Por José Luis Rondán.- En este mundo de hipócritas, estirados y todopoderosos, quienes ataviados convenientemente y con gran pompa, se muestran ufanos ante una humanidad empobrecida, la que muchas veces hace fuerzas para seguir mirándolos con cierta admiración y respeto por ser ellos, nuestros sacerdotes de esta parte del mundo, nuestra contención y abrigo espiritual, abren sus brazos en cada reunión sacra, cuan largos son, y entornando los ojos, nos dicen de la fraternidad, nos dicen del amor, nos dicen de la humildad, de la piedad, de la caridad… La nuestra, no la de ellos. Pero el tiempo discurre y al hacerlo irremediablemente los expone; el hombre es como las estatuas, cuando están lejos se ven de determinada manera, pero al acercarse, las vemos cómo realmente son y así ellos, y de esa manera se muestran al descubierto, desnudos, aun contra su voluntad, porque alguien de mayor jerarquía administrativa, humana y espiritual, les arrebata el encanto, los despoja de las armaduras que los mantenían a salvo, pues entre el Cielo y el pobre mundano, ellos, los pastores, los curas, los irreverentes servidores de un Dios seguramente asqueado de tanta basura.
El Papa Francisco lo sabe, lo ha visto en su corazón y por ello se mostró inspirado por ese Dios que le sustenta, por esa fuerza que le aporta para el verbo, detallando quince enfermedades de la cual adolece la Curia hoy día, las que van desde el Alzheimer espiritual, el terrorismo de los chimentos, hasta la omnipotencia de sentirse inmortales, inmunes, conformando un corazón de piedra que le impide la autorreflexión, la actualización en la vida y ello los lleva a la enfermedad.
Refiere este guerrero de Dios a la enfermedad del acumulador de bienes materiales, hecho éste que entorpece al que pretende el vuelo para estar más cerca del Creador, pues hasta él no se llega con las maletas cargadas de monedas, ni de lingotes, pues la riqueza debe estar atesorada en el templo interior, y ella es etérea, debiendo recordar estos pobres hombres de almas grises, que siempre el ser humano nace denudo y con sus manos cerradas, como apretando la vida, y que al marcharse, lo hará de igual manera aunque ahora sus palmas estarán abiertas, pues de acá no habrá de llevarse nada.

• _Instrucciones de trabajo_
1. Resume en dos oraciones el texto sobre las enfermedades de la Curia.
2. Escribe la continuación del texto sobre las enfermedades de la Curia, empezando después de su última oración.

• _Conjunto de filas_

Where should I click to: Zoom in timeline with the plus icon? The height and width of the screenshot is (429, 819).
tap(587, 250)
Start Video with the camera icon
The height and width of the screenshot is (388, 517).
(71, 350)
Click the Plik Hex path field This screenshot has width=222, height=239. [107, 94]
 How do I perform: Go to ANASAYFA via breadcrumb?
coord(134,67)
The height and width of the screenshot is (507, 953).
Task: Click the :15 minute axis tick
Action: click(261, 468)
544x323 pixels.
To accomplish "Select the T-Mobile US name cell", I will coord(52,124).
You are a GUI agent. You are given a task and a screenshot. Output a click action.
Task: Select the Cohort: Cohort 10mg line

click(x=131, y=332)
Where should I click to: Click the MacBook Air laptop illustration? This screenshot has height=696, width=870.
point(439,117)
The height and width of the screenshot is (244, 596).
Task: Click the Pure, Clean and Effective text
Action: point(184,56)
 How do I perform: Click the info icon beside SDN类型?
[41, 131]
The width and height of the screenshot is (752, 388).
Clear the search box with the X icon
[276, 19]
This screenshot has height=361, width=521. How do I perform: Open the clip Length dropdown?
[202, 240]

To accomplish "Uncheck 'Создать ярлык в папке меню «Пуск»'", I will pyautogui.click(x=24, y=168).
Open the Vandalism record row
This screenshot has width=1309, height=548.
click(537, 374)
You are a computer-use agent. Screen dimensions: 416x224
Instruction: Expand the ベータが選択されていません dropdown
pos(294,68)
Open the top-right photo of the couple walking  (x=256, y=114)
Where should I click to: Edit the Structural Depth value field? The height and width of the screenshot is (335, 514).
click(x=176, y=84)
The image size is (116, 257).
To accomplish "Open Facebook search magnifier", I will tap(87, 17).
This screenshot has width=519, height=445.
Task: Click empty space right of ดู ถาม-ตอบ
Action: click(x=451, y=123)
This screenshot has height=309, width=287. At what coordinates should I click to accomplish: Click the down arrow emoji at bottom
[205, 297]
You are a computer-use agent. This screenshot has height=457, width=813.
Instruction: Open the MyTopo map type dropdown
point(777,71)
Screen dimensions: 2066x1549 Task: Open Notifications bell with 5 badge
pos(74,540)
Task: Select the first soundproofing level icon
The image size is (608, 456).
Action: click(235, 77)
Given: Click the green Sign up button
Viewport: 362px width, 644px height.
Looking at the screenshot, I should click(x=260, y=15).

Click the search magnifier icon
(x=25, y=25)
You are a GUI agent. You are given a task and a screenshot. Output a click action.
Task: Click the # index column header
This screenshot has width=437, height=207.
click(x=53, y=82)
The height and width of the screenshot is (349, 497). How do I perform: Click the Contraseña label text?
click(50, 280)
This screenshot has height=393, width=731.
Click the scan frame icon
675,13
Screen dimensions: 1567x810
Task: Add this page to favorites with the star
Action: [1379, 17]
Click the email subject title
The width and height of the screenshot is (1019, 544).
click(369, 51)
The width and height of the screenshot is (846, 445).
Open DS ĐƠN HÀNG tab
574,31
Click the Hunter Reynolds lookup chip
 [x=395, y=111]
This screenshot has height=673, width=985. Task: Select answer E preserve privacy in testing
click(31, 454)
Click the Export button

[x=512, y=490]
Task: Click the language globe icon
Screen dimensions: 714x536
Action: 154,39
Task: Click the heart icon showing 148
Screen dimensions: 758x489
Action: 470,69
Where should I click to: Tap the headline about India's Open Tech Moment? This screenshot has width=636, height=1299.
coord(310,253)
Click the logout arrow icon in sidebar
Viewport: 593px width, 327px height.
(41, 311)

• _Respuestas_
1. El autor critica a los sacerdotes que, ufanos ante una humanidad empobrecida, predican el amor, la humildad y la caridad ajenas, y afirma que el tiempo los deja al descubierto cuando alguien de mayor jerarquía los despoja de sus armaduras. El papa Francisco detalló quince enfermedades de la Curia, desde el Alzheimer espiritual y el terrorismo de los chimentos hasta la omnipotencia de sentirse inmortales, entre ellas la del acumulador de bienes materiales, a propósito de la cual el autor recuerda que nadie se lleva nada de este mundo.

2.
Estoy seguro que estas arremetidas del Papa contra un sistema atávico, enquistado en una Iglesia Todopoderosa cuyas riquezas son cedidas por el altísimo, aun en detrimento de los más necesitados, y quienes las ostentan cual los antiguos emperadores romanos, creyéndose con el divino derecho a disponer de ellas, no serán gratuitas, alguna consecuencia habrá de traerle o se verá obligado a sortear escollos impensables, a las que él llamará pruebas de vida, pues emprender una lucha de este nivel contra los brazos musculosos de la barbarie del Siglo XXI no es una tarea que pueda acometerse sin la firme determinación y el respaldo incuestionable del espíritu superior que lo sentó en el sillón de San Pedro.
Por todos los curas, monjas y laicos desperdigados por el orbe, quienes en el anonimato y el silencio más absoluto, con cuyas manos sanan, limpian, juntan, acarician, arropan, amortajan o dan vida, espero sinceramente que los esfuerzos del Papa Francisco por cambiar las mentes anquilosadas y enfermas de tantos espíritus tramposos encaramados a las bancas de las parroquias, de las diócesis, del propio Vaticano, puedan si bien no culminar la tarea, por lo menos dejar abierta la puerta a la esperanza de que una Iglesia mejor, más humana, más cercana verdaderamente al Dios de Luz, es posible.